----- Trecho fornecido

Era novembro de 2014. Primeiro fim de semana. Plena campanha da Dilma. Fim de tarde na RPPN dele, a Linda Serra dos Topázios. Jaime e eu começamos a conversar sobre a falta que fazia termos acesso a um veículo independente e democrático de informação.

Resolvemos fundar o nosso. Um espaço não comercial, de resistência. Mais um trabalho de militância, voluntário, por suposto. Jaime propôs um jornal; eu, uma revista. O nome eu escolhi (ele queria Bacurau). Dividimos as tarefas. A capa ficou com ele, a linha editorial também.

Correr atrás da grana ficou por minha conta. A paleta de cores, depois de larga prosa, Jaime fechou questão – “nossas cores vão ser o vermelho e o amarelo, porque revista tem que ter cor de luta, cor vibrante” (eu queria verde-floresta). Na paz, acabei enfiando um branco.

Fizemos a primeira edição da Xapuri lá mesmo, na Reserva, em uma noite. Optamos por centrar na pauta socioambiental. Nossa primeira capa foi sobre os povos indígenas isolados do Acre: ‘Isolados, Bravos, Livres: Um Brasil Indígena por Conhecer”. Depois de tudo pronto, Jaime inventou de fazer uma outra boneca, “porque toda revista tem que ter número zero”.

Dessa vez finquei pé, ficamos com a capa indígena. Voltei pra Brasília com a boneca praticamente pronta e com a missão de dar um jeito de imprimir. Nos dias seguintes, o Jaime veio pra Formosa, pra convencer minha irmã Lúcia a revisar a revista, “de grátis”. Com a primeira revista impressa, a próxima tarefa foi montar o Conselho Editorial.

Jaime fez questão de visitar, explicar o projeto e convidar pessoalmente cada conselheiro e cada conselheira (até a doença agravar, nos seus últimos meses de vida, nunca abriu mão dessa tarefa). Daqui rumamos pra Goiânia, para convidar o arqueólogo Altair Sales Barbosa, nosso primeiro conselheiro. “O mais sabido de nóis,” segundo o Jaime.

Trilhamos uma linda jornada. Em 80 meses, Jaime fez questão de decidir, mensalmente, o tema da capa e, quase sempre, escrever ele mesmo. Às vezes, ligava pra falar da ótima ideia que teve, às vezes sumia e, no dia certo, lá vinha o texto pronto, impecável.

Na sexta-feira, 9 de julho, quando preparávamos a Xapuri 81, pela primeira vez em sete anos, ele me pediu para cuidar de tudo. Foi uma conversa triste, ele estava agoniado com os rumos da doença e com a tragédia que o Brasil enfrentava. Não falamos em morte, mas eu sabia que era o fim.

Hoje, cá estamos nós, sem as capas do Jaime, sem as pautas do Jaime, sem o linguajar do Jaime, sem o jaimês da Xapuri, mas na labuta, firmes na resistência. Mês sim, mês sim de novo, como você sonhava, Jaiminho, carcamos porva e, enfim, chegamos à nossa edição número 100. E, depois da Xapuri 100, como era desejo seu, a gente segue esperneando.

Fica tranquilo, camarada, que por aqui tá tudo direitim.

----------

- _Instruções das tarefas_
1) No trecho sobre a fundação da revista Xapuri, quem foi o primeiro conselheiro convidado?
2) Liste todas as cores mencionadas no trecho sobre a fundação da revista Xapuri.
3) Transcreva do trecho sobre a fundação da revista Xapuri a passagem de "Na sexta-feira, 9" até "gente segue esperneando.".

----- Registros fornecidos

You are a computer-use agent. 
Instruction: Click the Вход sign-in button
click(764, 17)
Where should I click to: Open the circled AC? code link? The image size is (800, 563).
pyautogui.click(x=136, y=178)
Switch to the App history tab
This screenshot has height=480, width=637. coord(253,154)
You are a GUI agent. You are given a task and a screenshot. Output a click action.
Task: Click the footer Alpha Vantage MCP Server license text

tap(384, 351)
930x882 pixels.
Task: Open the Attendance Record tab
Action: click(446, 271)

----------

- _Respostas fornecidas_
1) O arqueólogo Altair Sales Barbosa.

2) Vermelho, amarelo, verde-floresta e branco.

3)
Na sexta-feira, 9 de julho, quando preparávamos a Xapuri 81, pela primeira vez em sete anos, ele me pediu para cuidar de tudo. Foi uma conversa triste, ele estava agoniado com os rumos da doença e com a tragédia que o Brasil enfrentava. Não falamos em morte, mas eu sabia que era o fim.

Hoje, cá estamos nós, sem as capas do Jaime, sem as pautas do Jaime, sem o linguajar do Jaime, sem o jaimês da Xapuri, mas na labuta, firmes na resistência. Mês sim, mês sim de novo, como você sonhava, Jaiminho, carcamos porva e, enfim, chegamos à nossa edição número 100. E, depois da Xapuri 100, como era desejo seu, a gente segue esperneando.